## [WHAT TO PRODUCE]
Reproduce the lines of the listing exactly, beginning at the top, until the line with "Terms & Condition (110, 2211)" has been reproduced too.
****************
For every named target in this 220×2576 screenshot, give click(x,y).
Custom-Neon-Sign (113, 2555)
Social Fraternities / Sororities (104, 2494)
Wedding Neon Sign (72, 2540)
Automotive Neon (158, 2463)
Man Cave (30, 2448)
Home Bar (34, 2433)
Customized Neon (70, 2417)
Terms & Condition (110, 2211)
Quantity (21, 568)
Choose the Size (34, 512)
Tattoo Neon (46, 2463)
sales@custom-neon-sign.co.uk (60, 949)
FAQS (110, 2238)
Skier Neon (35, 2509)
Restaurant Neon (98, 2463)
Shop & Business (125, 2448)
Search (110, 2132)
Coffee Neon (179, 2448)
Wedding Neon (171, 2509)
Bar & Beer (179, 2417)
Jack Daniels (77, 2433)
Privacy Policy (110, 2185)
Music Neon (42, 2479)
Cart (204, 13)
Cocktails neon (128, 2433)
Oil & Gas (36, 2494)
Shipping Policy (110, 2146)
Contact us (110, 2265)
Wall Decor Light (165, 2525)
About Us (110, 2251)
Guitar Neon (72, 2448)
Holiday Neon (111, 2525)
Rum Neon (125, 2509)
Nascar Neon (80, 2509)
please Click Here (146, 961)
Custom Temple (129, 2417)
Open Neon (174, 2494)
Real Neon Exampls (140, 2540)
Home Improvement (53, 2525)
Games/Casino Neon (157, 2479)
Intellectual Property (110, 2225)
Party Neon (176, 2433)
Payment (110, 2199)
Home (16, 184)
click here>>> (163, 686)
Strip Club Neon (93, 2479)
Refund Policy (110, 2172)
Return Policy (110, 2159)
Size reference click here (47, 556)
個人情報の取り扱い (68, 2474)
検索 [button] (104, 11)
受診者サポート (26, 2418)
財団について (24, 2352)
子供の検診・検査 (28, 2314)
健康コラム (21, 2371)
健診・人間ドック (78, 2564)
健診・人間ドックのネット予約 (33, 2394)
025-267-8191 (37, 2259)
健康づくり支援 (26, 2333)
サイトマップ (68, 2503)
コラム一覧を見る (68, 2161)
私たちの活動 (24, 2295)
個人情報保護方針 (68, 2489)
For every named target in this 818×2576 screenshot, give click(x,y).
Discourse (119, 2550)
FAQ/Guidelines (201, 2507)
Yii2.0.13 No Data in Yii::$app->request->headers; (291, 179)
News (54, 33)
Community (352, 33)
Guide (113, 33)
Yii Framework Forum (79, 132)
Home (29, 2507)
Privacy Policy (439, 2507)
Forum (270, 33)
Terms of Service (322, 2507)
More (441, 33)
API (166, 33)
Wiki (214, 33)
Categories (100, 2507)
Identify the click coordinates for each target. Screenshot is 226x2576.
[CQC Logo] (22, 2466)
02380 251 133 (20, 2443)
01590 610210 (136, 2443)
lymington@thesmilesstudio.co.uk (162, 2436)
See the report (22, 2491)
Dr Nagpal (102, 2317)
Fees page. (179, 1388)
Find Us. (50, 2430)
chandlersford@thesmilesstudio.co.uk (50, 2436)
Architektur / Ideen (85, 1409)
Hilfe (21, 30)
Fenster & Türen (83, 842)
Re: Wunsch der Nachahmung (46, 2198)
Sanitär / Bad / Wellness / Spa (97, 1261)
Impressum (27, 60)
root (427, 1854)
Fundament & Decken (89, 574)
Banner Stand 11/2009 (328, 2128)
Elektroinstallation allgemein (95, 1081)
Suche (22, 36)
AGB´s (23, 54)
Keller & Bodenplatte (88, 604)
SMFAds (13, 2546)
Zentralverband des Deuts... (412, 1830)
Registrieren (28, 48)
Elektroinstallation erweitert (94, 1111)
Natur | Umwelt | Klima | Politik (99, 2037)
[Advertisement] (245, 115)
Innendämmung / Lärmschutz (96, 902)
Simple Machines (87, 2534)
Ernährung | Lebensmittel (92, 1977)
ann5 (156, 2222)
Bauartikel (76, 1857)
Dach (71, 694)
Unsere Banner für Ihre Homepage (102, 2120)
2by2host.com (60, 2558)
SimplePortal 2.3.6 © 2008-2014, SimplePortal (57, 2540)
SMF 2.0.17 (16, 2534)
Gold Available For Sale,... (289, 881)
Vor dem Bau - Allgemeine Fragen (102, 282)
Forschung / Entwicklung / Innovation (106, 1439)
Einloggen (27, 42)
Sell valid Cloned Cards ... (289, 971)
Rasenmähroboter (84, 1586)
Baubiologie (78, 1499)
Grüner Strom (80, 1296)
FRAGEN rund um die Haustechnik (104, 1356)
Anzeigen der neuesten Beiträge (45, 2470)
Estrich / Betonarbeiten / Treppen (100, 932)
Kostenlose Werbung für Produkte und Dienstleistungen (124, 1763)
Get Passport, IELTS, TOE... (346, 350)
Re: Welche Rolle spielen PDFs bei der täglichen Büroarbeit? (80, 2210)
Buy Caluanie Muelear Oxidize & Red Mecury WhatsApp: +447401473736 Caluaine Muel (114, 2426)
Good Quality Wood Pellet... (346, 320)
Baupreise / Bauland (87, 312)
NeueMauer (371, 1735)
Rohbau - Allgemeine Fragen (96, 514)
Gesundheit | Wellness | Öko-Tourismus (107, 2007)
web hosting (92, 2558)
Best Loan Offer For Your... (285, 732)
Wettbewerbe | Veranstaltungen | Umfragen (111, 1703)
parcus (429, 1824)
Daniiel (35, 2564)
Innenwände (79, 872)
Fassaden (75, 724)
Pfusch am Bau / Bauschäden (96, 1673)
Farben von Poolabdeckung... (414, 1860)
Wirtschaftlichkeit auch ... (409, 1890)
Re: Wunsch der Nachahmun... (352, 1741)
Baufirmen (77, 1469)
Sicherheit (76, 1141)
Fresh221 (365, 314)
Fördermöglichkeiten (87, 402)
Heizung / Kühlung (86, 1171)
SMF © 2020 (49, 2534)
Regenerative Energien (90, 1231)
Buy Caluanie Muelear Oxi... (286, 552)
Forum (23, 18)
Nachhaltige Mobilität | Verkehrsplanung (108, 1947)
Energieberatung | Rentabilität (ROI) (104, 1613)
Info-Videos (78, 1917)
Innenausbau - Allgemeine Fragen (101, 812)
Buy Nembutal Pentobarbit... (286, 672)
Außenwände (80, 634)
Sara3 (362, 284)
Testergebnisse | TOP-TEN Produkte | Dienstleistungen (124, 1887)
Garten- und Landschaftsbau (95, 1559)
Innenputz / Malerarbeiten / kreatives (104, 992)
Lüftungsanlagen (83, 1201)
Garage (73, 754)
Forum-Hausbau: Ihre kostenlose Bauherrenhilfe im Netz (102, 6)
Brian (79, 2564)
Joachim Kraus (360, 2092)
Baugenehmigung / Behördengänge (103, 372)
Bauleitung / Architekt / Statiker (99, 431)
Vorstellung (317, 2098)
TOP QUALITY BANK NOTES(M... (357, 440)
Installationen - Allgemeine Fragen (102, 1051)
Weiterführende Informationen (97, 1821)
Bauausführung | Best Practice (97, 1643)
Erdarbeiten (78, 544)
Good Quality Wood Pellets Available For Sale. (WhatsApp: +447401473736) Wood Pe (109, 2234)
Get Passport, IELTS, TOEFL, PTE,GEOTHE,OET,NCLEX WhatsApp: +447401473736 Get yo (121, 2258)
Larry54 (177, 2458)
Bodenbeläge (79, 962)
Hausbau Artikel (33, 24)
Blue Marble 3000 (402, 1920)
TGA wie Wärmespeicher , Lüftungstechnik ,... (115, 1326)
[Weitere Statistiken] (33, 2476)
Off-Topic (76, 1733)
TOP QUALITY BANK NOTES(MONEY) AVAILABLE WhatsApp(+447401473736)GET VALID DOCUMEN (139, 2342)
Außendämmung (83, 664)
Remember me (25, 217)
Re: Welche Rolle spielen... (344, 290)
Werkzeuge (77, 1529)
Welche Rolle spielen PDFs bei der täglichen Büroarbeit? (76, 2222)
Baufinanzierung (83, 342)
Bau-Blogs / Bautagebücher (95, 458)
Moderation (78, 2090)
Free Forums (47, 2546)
****************
## [REPLY]
For every named target in this 220×2576 screenshot, give click(x,y).
Custom-Neon-Sign (113, 2555)
Social Fraternities / Sororities (104, 2494)
Wedding Neon Sign (72, 2540)
Automotive Neon (158, 2463)
Man Cave (30, 2448)
Home Bar (34, 2433)
Customized Neon (70, 2417)
Terms & Condition (110, 2211)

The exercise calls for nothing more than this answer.